• [Source data]
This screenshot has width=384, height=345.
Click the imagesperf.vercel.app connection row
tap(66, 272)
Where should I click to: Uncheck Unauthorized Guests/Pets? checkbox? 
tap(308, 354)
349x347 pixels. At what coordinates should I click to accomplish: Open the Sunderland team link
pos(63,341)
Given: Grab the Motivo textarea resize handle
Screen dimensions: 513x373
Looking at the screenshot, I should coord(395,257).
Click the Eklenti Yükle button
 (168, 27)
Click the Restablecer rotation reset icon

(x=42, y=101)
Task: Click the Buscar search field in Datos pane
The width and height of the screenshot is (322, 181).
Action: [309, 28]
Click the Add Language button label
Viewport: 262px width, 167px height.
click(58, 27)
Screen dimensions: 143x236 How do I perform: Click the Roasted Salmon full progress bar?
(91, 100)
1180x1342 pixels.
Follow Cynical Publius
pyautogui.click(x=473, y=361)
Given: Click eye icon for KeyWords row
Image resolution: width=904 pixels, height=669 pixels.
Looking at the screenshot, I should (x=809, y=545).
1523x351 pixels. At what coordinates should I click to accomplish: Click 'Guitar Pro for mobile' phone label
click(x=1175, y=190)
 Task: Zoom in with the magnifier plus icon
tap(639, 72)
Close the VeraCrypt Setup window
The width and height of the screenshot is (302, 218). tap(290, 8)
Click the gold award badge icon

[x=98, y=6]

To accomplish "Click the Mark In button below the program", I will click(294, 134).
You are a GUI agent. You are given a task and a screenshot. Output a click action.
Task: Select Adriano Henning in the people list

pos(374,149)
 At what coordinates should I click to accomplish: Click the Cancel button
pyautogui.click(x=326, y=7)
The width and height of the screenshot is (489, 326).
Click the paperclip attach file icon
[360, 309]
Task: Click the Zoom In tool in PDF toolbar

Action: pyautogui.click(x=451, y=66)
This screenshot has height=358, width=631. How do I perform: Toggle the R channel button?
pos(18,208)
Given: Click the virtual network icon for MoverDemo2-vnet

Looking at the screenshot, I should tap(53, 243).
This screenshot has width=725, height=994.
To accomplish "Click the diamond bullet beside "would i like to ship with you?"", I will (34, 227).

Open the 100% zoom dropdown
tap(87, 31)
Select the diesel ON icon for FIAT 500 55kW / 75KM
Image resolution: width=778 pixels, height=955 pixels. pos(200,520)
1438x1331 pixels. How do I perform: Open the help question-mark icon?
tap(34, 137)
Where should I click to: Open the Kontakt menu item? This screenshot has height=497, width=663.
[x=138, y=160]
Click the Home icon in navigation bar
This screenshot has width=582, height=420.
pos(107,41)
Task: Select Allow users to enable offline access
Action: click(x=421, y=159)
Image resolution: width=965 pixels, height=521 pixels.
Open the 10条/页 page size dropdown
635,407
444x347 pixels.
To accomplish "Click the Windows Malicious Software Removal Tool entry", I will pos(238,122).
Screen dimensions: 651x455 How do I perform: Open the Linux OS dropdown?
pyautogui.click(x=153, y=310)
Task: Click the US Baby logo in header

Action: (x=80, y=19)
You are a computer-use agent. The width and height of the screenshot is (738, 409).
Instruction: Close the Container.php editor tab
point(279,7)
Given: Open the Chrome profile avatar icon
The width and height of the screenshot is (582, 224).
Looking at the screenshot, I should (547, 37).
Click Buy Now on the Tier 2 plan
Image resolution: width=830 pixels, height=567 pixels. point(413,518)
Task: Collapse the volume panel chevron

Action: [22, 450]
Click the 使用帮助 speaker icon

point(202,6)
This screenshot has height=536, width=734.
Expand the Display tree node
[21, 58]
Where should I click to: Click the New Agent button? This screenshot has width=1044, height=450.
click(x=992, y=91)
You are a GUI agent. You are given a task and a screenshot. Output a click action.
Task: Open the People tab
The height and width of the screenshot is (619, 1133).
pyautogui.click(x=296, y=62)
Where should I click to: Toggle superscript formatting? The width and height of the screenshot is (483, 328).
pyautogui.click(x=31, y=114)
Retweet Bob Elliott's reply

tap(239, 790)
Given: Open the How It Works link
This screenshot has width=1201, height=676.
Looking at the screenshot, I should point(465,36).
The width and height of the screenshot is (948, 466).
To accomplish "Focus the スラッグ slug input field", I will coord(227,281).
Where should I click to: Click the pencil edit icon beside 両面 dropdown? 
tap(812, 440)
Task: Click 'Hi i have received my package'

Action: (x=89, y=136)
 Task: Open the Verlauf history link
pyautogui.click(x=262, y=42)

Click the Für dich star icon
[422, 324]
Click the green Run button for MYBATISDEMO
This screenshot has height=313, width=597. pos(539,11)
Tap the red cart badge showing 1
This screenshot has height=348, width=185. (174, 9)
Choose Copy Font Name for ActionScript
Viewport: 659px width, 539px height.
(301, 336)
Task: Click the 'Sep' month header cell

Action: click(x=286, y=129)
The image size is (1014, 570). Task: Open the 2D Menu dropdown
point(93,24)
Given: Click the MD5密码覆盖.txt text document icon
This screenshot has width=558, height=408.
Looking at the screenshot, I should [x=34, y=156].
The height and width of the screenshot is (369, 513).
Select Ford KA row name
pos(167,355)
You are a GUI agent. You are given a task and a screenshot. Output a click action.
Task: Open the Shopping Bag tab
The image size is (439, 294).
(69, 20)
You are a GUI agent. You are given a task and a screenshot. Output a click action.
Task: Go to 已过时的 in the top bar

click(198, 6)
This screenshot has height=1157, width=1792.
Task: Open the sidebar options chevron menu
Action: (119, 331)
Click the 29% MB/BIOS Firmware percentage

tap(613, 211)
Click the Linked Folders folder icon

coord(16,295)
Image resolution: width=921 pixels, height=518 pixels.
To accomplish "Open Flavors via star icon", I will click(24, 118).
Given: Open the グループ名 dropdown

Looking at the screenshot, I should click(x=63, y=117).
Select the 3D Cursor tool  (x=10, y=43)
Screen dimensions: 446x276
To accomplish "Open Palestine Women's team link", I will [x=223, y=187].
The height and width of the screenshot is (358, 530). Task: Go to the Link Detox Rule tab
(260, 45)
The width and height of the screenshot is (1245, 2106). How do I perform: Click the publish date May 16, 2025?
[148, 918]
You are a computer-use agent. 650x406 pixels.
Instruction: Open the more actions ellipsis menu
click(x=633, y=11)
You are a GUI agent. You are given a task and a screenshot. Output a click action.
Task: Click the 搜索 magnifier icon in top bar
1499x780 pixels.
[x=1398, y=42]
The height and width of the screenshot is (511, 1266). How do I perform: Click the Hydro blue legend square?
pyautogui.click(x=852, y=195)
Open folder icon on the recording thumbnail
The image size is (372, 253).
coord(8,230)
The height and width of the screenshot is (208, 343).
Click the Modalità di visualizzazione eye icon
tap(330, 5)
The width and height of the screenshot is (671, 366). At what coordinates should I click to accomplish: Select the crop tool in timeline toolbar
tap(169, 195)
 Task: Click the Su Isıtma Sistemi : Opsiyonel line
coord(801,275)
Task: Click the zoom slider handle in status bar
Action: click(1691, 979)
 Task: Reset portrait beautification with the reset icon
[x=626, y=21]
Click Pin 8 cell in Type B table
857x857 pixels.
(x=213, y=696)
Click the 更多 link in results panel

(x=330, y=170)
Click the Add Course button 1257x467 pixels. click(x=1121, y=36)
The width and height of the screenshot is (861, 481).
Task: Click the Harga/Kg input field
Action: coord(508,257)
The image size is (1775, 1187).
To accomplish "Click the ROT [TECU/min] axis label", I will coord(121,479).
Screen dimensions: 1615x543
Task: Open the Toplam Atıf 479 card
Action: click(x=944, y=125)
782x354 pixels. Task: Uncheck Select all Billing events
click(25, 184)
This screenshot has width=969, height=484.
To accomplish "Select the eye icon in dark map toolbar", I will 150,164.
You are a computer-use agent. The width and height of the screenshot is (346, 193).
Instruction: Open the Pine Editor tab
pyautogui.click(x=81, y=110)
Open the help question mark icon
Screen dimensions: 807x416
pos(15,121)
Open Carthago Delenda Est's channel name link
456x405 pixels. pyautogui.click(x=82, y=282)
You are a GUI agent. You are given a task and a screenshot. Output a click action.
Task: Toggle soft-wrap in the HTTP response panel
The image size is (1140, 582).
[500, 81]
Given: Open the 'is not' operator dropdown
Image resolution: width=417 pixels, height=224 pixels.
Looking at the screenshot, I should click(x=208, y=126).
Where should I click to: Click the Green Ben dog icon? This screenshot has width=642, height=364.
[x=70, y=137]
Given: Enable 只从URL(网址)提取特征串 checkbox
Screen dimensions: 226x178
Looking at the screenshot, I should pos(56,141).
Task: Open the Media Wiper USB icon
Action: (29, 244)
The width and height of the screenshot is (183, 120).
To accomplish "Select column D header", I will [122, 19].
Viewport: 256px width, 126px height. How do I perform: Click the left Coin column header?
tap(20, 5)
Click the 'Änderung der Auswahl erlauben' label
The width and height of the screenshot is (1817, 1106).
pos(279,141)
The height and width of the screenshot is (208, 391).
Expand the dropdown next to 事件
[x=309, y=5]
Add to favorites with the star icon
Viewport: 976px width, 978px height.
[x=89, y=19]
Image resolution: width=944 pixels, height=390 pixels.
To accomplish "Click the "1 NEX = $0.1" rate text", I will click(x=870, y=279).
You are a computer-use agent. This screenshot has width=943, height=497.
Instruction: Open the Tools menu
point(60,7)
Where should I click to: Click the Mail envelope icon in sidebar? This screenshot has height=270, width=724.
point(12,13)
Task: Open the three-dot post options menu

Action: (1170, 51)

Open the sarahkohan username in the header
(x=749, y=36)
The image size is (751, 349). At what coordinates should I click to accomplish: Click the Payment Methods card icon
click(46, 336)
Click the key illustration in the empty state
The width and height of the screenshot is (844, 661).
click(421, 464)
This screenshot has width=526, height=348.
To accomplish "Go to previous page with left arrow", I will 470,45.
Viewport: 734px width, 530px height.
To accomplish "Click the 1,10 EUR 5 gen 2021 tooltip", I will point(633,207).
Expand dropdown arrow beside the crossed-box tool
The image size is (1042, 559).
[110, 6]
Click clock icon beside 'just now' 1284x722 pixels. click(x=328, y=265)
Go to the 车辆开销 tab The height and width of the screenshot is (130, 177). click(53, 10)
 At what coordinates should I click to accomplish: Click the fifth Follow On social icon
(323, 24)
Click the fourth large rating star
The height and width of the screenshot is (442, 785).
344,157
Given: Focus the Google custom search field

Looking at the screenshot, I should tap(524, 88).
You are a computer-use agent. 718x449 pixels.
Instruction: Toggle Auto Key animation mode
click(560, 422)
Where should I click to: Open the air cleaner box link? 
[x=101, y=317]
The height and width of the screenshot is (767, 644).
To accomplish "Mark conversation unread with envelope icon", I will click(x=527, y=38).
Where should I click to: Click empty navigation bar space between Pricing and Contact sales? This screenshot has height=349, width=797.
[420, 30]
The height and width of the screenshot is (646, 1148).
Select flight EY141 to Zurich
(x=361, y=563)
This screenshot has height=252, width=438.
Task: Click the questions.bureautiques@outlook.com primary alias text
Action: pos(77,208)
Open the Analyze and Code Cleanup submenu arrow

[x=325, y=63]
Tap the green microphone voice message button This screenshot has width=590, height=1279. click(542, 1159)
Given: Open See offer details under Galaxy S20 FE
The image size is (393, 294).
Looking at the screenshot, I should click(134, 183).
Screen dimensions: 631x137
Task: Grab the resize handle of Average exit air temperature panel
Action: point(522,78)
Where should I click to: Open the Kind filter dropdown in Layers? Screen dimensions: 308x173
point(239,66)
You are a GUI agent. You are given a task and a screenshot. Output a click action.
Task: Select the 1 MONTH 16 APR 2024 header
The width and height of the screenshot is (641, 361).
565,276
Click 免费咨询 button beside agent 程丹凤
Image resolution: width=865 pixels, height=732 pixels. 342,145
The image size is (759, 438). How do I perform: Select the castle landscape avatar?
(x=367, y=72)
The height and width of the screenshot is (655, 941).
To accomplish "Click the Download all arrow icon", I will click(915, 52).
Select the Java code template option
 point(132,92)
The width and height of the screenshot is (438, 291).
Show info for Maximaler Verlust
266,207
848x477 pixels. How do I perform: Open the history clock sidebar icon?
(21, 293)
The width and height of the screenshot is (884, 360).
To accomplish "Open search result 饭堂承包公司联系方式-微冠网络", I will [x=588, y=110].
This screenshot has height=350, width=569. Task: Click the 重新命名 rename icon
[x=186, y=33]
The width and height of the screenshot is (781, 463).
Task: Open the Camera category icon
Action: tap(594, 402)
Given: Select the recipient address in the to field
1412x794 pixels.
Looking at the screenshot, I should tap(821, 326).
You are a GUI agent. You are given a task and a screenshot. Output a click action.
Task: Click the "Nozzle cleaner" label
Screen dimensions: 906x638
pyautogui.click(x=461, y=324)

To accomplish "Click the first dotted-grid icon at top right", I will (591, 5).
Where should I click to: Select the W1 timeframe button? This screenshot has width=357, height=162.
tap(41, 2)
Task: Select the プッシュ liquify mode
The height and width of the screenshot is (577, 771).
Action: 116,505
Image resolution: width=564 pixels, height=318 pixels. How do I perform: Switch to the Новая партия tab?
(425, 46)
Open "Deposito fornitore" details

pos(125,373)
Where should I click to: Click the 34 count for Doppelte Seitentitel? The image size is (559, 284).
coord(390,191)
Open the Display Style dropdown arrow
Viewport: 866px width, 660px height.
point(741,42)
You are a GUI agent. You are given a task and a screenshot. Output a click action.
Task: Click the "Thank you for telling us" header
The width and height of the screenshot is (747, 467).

• [How to complete this task]
A word-for-word copy of the lines above from the one with "The height and width of the screenshot is (369, 513)." through the one with "Image resolution: width=921", inclusive, is the only output wanted.

• [Your solution]
The height and width of the screenshot is (369, 513).
Select Ford KA row name
pos(167,355)
You are a GUI agent. You are given a task and a screenshot. Output a click action.
Task: Open the Shopping Bag tab
The image size is (439, 294).
(69, 20)
You are a GUI agent. You are given a task and a screenshot. Output a click action.
Task: Go to 已过时的 in the top bar

click(198, 6)
This screenshot has height=1157, width=1792.
Task: Open the sidebar options chevron menu
Action: (119, 331)
Click the 29% MB/BIOS Firmware percentage

tap(613, 211)
Click the Linked Folders folder icon

coord(16,295)
Image resolution: width=921 pixels, height=518 pixels.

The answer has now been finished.